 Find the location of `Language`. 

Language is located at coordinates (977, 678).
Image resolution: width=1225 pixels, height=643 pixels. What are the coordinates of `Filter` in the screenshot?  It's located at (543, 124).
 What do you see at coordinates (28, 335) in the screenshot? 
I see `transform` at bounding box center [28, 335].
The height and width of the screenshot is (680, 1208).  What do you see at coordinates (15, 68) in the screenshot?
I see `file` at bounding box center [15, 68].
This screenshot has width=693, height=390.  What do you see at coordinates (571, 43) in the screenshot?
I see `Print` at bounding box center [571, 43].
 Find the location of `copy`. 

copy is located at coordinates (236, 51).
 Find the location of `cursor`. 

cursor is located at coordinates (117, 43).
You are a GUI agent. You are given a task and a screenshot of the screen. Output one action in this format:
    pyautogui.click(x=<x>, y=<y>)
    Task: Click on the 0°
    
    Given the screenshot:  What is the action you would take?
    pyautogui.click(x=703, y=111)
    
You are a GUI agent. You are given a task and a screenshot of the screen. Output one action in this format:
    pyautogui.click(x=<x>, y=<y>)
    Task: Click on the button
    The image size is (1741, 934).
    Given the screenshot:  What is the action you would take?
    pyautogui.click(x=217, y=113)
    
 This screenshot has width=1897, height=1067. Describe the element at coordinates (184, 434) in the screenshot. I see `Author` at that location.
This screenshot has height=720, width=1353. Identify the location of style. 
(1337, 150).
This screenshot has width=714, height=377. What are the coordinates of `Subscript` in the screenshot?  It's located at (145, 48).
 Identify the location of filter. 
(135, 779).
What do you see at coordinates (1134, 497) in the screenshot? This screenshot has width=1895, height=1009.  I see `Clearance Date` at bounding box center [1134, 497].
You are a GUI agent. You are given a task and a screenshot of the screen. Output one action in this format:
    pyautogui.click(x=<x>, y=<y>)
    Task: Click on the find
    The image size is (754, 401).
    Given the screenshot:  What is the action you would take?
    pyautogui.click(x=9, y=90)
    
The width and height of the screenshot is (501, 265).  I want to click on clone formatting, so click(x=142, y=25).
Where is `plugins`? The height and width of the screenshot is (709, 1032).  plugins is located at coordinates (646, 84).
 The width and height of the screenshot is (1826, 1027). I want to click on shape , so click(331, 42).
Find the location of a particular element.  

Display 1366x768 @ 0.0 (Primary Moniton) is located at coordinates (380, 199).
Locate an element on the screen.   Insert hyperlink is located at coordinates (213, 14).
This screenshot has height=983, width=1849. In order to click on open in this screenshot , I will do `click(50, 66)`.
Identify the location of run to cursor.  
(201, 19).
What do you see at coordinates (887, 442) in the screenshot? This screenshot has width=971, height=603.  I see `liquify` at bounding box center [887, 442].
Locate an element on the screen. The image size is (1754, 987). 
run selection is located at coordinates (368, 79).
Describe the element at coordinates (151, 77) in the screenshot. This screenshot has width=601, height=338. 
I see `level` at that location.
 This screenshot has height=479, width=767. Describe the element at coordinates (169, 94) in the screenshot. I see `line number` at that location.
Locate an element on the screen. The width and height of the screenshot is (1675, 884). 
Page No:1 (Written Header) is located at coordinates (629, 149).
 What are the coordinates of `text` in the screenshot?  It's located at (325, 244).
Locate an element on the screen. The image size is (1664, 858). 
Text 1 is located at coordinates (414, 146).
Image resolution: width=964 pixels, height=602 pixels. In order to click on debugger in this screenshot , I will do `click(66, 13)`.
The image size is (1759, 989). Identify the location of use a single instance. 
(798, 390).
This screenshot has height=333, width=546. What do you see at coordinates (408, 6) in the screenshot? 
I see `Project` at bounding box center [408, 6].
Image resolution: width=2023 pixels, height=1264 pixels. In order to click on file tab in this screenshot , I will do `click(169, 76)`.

━━━━━━━━━━

→ GOAL: Copy the lines from the one containing "This screenshot has height=720, width=1353." to the one containing "What do you see at coordinates (1134, 497)", inclusive, without changing anything.

→ EXERCISE SOLUTION:
This screenshot has height=720, width=1353. Identify the location of style. 
(1337, 150).
This screenshot has width=714, height=377. What are the coordinates of `Subscript` in the screenshot?  It's located at (145, 48).
 Identify the location of filter. 
(135, 779).
What do you see at coordinates (1134, 497) in the screenshot? This screenshot has width=1895, height=1009.  I see `Clearance Date` at bounding box center [1134, 497].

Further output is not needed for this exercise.